Since its introduction almost 50 years ago, hydraulic fracturing has been the prime engineering tool for improving well productivity, either bypassing near wellbore damage or actually stimulating performance. Historically (and in many instances erroneously) the emphasis for propped fracturing was on fracture penetration or length, culminating in massive treatments for tight gas sands using several million pounds of proppant with design 1/2 lengths in excess of 1500 feet (460 m). More recently, the importance of fracture conductivity has become appreciated. This has led to exciting "new" applications of propped fractures in better quality reservoirs as illustrated by North Sea wells, stimulations in Prudhoe Bay, and "frac-pack" operations in the Gulf of Mexico and Indonesia.
While better understanding and new technologies are being used today, the actual application of fracturing to higher permeability formations is not new. During early development of fracturing, nearly all applications were for moderate to high permeability zones (since low permeability rock was of little interest at oil prices of $3/BBL).

# # #

▶ _Problems to work on_
a. Answer these questions from the passage on hydraulic fracturing, one answer per line:
(i) How long ago was hydraulic fracturing introduced?
(ii) In which two places does the passage mention "frac-pack" operations?
(iii) What oil price does the passage give for the period of early fracturing development?
b. From the passage on hydraulic fracturing, extract the text between "Since its introduction" and "Mexico and Indonesia.", inclusive.

▶ _Data lines_
# # #

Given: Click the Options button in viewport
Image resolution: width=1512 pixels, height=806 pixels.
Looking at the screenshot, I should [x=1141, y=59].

# # #

▶ _Solutions to the tasks_
a.
(i) Almost 50 years ago.
(ii) The Gulf of Mexico and Indonesia.
(iii) $3/BBL.

b.
Since its introduction almost 50 years ago, hydraulic fracturing has been the prime engineering tool for improving well productivity, either bypassing near wellbore damage or actually stimulating performance. Historically (and in many instances erroneously) the emphasis for propped fracturing was on fracture penetration or length, culminating in massive treatments for tight gas sands using several million pounds of proppant with design 1/2 lengths in excess of 1500 feet (460 m). More recently, the importance of fracture conductivity has become appreciated. This has led to exciting "new" applications of propped fractures in better quality reservoirs as illustrated by North Sea wells, stimulations in Prudhoe Bay, and "frac-pack" operations in the Gulf of Mexico and Indonesia.